A response was considered to be positive if the induced mutant frequency (mutant frequency of the test substance minus that of the vehicle negative control) was more than 100 mutants per 1,000,000 clonable cells. A response was considered to be equivocal if the induced mutant frequency was more than 50 mutants per 1,000,000 clonable cells. Any apparent increase in mutant frequency at concentrations of the test substance causing more than 90% cytotoxicity was considered to be an artefact and not indicative of genotoxicity.

The test substance was considered to be mutagenic in the gene mutation test at the TK-locus if a concentration-related increase in mutant frequency was observed, or if a reproducible positive response for at least one of the test substance concentrations was observed.

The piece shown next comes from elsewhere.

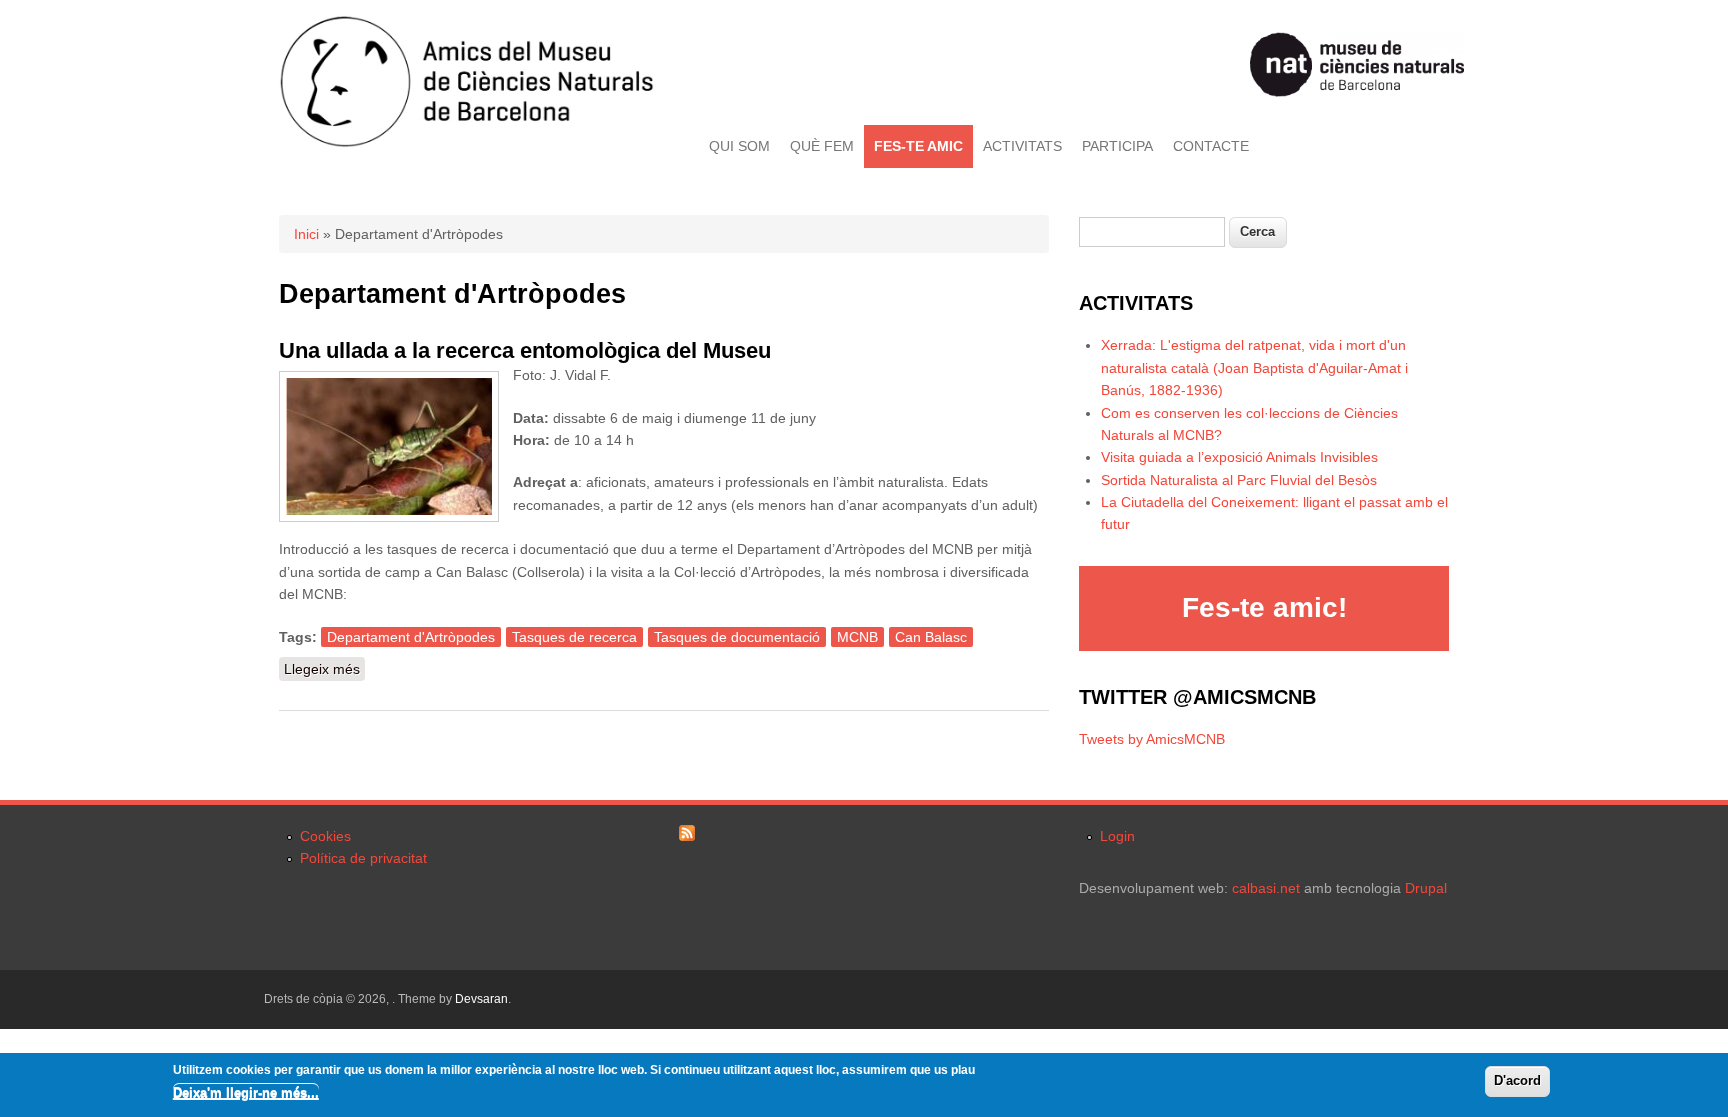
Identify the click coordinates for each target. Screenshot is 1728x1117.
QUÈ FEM (822, 146)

The test substance was considered not to be mutagenic in the gene mutation test at the TK-locus if it produced neither a dose-related increase in the mutant frequency nor a reproducible positive response at any of the test points.

Results and discussion

Test results
Species / strain:
mouse lymphoma L5178Y cells
Metabolic activation:
with and without
Genotoxicity:
negative
Cytotoxicity / choice of top concentrations:
no cytotoxicity
Vehicle controls validity:
valid
Positive controls validity:
valid
Additional information on results:
RANGE-FINDING/SCREENING STUDIES: Not performed

COMPARISON WITH HISTORICAL CONTROL DATA: yes
Remarks on result:
other: all strains/cell types tested
Remarks:
Migrated from field 'Test system'.

Applicant's summary and conclusion

Conclusions:
Interpretation of results (migrated information):
negative

L-valine is not mutagenic at the TK-locus of mouse Iymphoma L5178Y cells under the conditions used in this study. The maximum test concentration was 10 mmol/ l = 1171 mg/l.